Photoperiod, temperature, and food availability as drivers of the annual reproductive cycle of the sea urchin Echinometra sp. from the Gulf of Aqaba (Red Sea)

Abstract

In spite of the efforts invested in the search for the environmental factors that regulate discrete breeding periods in marine invertebrates, they remain poorly understood. Here, we present the first account of the annual reproductive cycle of the pantropical sea urchin Echinometra sp. from the Gulf of Aqaba/Eilat (Red Sea) and explore some of the main environmental variables that drive echinoid reproduction. Monthly measurements of gonado-somatic indexes and histological observations of 20 specimens revealed a single seasonal reproductive cycle, with gametogenesis in males and females being highly synchronized. Gametogenesis commenced in June and peak spawning occurred between September and October. Gonado-somatic indexes were significantly correlated with seawater temperatures but not with photoperiod. The latter cycle lagged behind the gonado-somatic cycle by two months, suggesting that the onset of gametogenesis corresponds to shortening day length, while spawning may be driven by warming seawater temperatures.
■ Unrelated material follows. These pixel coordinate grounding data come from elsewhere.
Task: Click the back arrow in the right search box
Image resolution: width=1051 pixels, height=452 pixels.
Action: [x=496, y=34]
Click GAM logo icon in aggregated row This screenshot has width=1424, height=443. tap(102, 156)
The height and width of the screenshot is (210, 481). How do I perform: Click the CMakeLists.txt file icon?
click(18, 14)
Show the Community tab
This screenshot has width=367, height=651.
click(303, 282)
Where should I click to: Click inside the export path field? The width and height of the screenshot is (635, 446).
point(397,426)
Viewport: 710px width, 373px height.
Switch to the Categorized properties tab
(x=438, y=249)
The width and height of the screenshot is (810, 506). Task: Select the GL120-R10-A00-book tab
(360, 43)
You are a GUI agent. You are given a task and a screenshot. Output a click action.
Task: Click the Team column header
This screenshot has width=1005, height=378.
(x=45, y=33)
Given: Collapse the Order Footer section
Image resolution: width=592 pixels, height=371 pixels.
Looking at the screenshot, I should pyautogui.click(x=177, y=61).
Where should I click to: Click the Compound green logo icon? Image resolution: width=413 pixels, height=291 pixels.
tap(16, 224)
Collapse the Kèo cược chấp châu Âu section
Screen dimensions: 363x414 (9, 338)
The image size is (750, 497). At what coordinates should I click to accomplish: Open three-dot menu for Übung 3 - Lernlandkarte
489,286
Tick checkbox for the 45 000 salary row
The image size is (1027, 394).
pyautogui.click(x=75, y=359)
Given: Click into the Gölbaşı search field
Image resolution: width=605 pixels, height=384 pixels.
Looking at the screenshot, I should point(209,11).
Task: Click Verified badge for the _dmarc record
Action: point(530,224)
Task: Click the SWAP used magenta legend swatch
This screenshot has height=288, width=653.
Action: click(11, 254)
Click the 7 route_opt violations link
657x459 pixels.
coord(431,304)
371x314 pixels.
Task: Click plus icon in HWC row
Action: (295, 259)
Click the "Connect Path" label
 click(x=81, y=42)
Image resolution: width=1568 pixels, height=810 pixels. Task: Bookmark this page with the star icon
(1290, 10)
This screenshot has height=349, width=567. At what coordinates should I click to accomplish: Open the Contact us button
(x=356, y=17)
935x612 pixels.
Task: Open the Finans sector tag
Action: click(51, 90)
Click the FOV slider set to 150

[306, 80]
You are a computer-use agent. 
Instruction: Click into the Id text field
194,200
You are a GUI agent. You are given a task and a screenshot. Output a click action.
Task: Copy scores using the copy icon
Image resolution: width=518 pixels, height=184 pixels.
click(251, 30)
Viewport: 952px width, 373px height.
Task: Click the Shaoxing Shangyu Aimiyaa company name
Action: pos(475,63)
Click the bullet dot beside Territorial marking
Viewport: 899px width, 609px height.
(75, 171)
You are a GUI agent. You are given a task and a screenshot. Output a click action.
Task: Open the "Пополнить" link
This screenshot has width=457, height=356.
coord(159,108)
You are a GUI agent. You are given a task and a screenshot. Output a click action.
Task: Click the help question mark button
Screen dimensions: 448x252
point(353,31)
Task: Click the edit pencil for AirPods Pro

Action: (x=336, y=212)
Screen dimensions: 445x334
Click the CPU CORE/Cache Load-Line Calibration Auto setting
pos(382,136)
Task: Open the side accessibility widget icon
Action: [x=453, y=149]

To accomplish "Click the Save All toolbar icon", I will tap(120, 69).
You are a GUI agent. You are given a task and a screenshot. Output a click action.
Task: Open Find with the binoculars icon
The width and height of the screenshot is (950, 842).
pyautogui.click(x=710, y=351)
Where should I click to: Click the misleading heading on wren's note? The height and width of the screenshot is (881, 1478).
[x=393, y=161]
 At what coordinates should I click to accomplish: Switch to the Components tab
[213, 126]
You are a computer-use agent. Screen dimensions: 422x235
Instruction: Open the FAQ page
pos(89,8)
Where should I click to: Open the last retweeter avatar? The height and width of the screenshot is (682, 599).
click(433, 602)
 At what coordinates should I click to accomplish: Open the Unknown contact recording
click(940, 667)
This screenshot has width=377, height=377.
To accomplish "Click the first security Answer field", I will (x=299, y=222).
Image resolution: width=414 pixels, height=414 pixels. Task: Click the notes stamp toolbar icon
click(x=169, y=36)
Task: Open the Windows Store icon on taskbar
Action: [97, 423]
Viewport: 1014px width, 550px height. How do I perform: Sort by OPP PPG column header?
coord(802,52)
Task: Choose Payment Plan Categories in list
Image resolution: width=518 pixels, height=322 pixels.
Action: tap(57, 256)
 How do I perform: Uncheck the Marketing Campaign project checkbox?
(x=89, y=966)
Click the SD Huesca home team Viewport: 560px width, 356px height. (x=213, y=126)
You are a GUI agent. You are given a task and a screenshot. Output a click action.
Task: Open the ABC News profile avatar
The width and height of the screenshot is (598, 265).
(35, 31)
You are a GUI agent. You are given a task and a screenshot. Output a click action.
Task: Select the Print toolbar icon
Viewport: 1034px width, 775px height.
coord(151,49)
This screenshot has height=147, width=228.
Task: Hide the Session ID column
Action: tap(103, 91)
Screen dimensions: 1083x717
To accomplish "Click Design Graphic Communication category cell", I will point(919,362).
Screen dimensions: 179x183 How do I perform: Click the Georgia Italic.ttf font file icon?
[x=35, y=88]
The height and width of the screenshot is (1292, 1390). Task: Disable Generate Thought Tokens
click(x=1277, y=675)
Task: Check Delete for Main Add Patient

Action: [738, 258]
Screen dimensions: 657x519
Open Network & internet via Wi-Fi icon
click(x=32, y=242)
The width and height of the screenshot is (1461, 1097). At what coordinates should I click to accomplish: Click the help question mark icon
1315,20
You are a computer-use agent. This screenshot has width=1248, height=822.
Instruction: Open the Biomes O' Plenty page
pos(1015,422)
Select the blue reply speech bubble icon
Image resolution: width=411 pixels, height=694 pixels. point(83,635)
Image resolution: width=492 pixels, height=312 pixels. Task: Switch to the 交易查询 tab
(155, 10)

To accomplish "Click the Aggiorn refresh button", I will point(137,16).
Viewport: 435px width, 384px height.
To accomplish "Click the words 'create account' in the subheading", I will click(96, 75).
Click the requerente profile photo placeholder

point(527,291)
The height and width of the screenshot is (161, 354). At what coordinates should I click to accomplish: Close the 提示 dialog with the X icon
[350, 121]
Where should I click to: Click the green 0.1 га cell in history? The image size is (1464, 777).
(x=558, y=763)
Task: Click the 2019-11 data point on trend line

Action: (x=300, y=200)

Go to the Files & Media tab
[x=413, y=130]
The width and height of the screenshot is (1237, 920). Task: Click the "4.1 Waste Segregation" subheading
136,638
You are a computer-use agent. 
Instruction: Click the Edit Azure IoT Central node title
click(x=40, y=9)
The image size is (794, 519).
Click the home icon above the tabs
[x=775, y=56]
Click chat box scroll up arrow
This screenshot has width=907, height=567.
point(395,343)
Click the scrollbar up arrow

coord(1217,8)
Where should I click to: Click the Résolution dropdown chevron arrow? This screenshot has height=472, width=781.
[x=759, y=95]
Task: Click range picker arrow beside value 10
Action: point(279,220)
Gonads remained quiescent throughout the winter and spring (January through May) when temperatures were at their lowest. Chlorophyll-a concentrations increased significantly in the months following spawning (October through January). These high concentrations are indicative of high phytoplankton abundance and may reflect the increase in food availability for the developing larvae. Of the external test dimensions, length presented the highest correlation to body weight, indicating length as the best predictor for body size in Echinometra. Neither sexual dimorphism nor size differences between males and females were detected, and the sex ratios were approximately 1:1 in three distant Echinometra populations. Environmentally regulated reproduction, as occurs in sea urchins, might face severe outcomes due to anthropogenic disturbances to the marine environment. Consequently, there is a need to deepen our understanding of the mechanisms that drive and regulate this process in broadcast-spawning species.